## [Do this]
Revise the data starting at the line containing "This screenshot has width=1500, height=844." and ending at the end of the data, replacing "menu" with "panel" and leaving everything else unchanged.
== Material supplied
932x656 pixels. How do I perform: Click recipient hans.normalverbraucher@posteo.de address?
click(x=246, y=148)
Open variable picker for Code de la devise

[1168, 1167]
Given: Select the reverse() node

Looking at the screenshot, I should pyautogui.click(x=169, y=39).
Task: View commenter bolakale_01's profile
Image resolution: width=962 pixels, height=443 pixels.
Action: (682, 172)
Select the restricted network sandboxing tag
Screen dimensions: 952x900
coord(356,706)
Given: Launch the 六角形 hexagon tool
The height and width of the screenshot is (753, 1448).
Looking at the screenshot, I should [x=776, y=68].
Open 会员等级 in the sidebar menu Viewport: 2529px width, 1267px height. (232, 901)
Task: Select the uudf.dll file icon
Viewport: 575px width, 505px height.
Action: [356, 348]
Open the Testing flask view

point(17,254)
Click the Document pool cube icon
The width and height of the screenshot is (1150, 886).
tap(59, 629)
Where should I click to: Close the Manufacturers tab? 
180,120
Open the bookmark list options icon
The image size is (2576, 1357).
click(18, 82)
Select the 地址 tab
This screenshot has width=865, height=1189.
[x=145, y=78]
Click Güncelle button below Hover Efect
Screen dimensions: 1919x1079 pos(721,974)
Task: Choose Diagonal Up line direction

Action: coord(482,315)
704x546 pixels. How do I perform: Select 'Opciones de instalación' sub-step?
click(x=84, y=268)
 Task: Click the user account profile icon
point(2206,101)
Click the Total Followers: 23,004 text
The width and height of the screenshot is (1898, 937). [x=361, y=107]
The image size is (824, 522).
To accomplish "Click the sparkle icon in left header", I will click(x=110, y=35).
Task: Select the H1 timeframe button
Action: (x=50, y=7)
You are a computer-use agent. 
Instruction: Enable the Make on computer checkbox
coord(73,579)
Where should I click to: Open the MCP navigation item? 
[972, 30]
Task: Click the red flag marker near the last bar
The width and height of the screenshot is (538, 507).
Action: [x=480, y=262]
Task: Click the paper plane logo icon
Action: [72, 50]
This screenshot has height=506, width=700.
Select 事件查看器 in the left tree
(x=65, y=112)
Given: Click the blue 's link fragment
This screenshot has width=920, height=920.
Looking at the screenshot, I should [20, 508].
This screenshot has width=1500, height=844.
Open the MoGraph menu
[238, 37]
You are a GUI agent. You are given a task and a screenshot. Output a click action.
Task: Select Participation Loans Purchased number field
====
## [The completed task]
This screenshot has width=1500, height=844.
Open the MoGraph panel
[238, 37]
You are a GUI agent. You are given a task and a screenshot. Output a click action.
Task: Select Participation Loans Purchased number field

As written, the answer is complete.